For years we have heard that no one is offended by mascots, that only “woke” crybabies and “outsiders” want to “cancel” the Dartmouth mascot. There was plenty of testimony on March 8th to lay that one to rest.

And for years we have heard that retiring the mascot would “erase” history — a laughable assertion from folks who refuse to acknowledge real erasure: genocide, ethnic cleansing, and enslavement of indigenous (and other) people, some right in our own backyard.

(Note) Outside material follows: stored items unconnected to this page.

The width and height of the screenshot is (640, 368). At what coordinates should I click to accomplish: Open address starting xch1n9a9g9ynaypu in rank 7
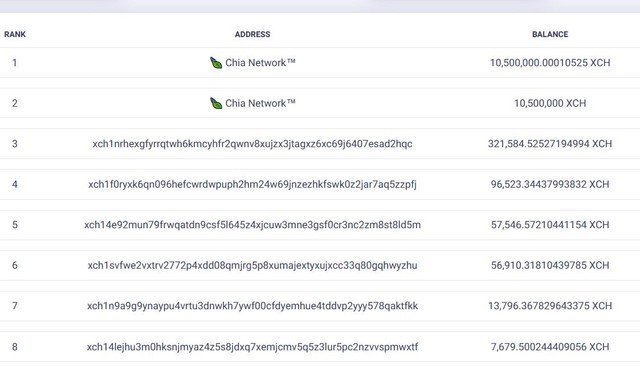pyautogui.click(x=252, y=306)
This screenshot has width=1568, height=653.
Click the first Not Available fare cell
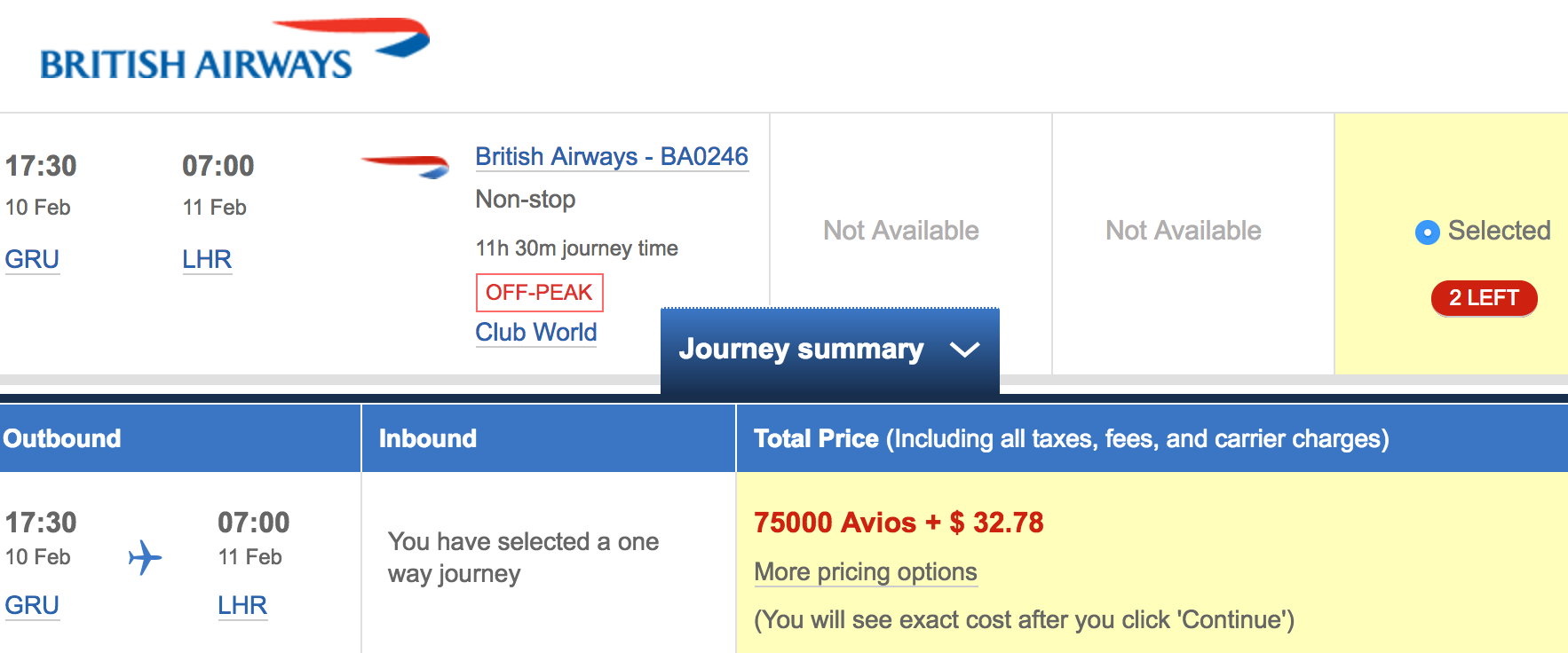[901, 231]
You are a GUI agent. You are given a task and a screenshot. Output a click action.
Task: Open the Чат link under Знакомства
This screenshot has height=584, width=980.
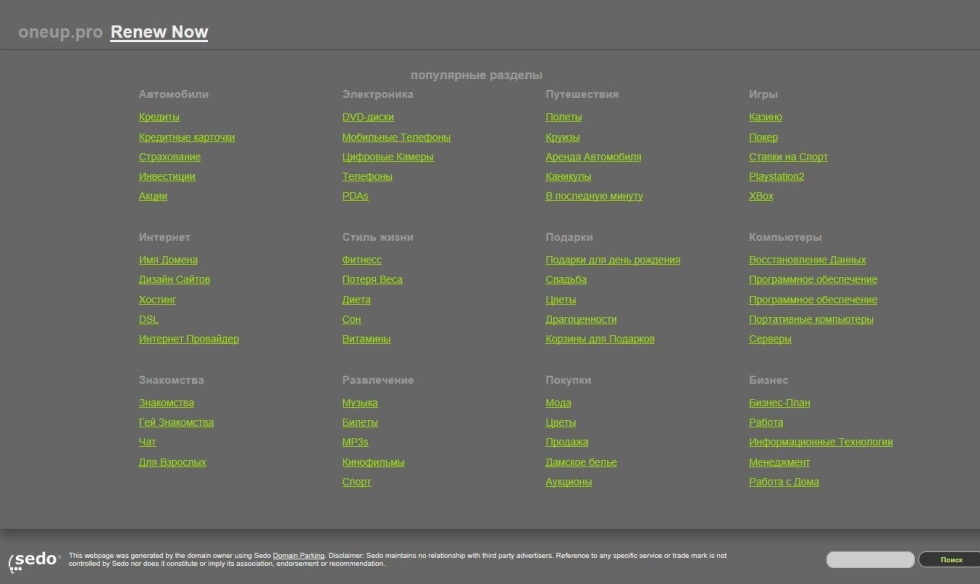147,442
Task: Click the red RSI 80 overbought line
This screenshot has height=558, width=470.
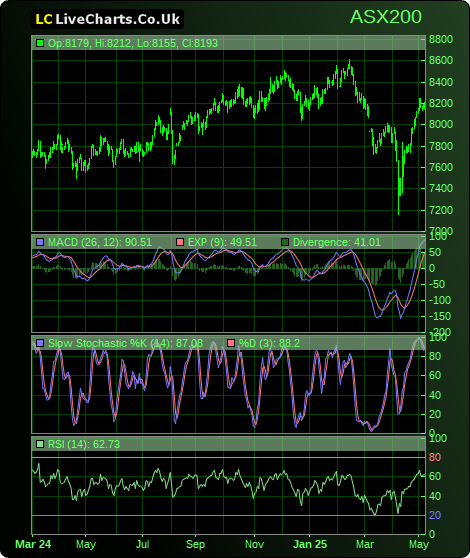Action: 228,457
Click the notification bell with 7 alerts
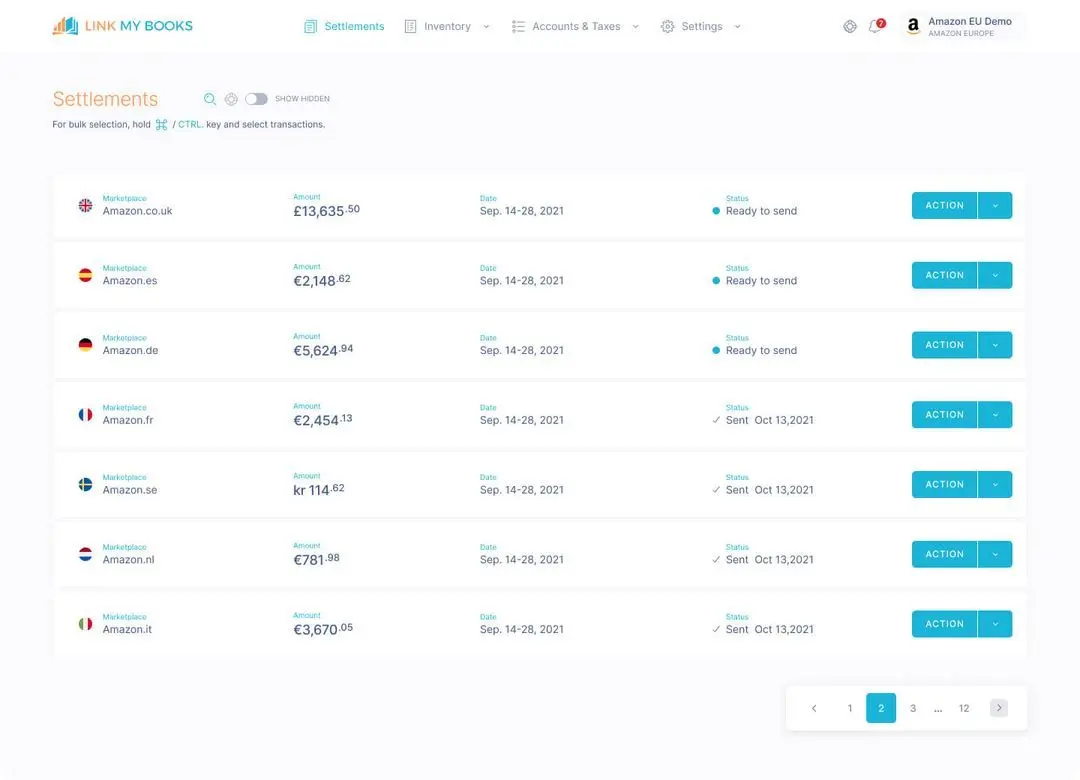Screen dimensions: 1080x780 point(873,25)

Brad Lopes, who spoke for Aquinnah members opposing mascots, provided a perfect example of why “erasure” is a demonstrably false narrative:

“Yesterday was the three-year anniversary of the ban of mascots in the state of Maine. And the Wabanaki people are still here. They do not need a mascot to represent them. They do not need a symbol. They do not need an image. They are still here. And their culture and history are brought directly into the classroom because of LD.291, which is a state law that requires schools to teach Wabanaki history. That is how you provide some sort of honor to native peoples, some sort of respect, as you will actually form authentic relationships. […] I would encourage you all to move away from any narratives that have to do with “erasure” […] A symbol is not the solution, education is. This is something I want you all to strongly consider.”


David Ehrens is a Dartmouth resident and one of the founding members of The New Bedford Light. The Light is a nonprofit, non-partisan community news organization, and donors. sponsors and founders do not exercise any influence over content.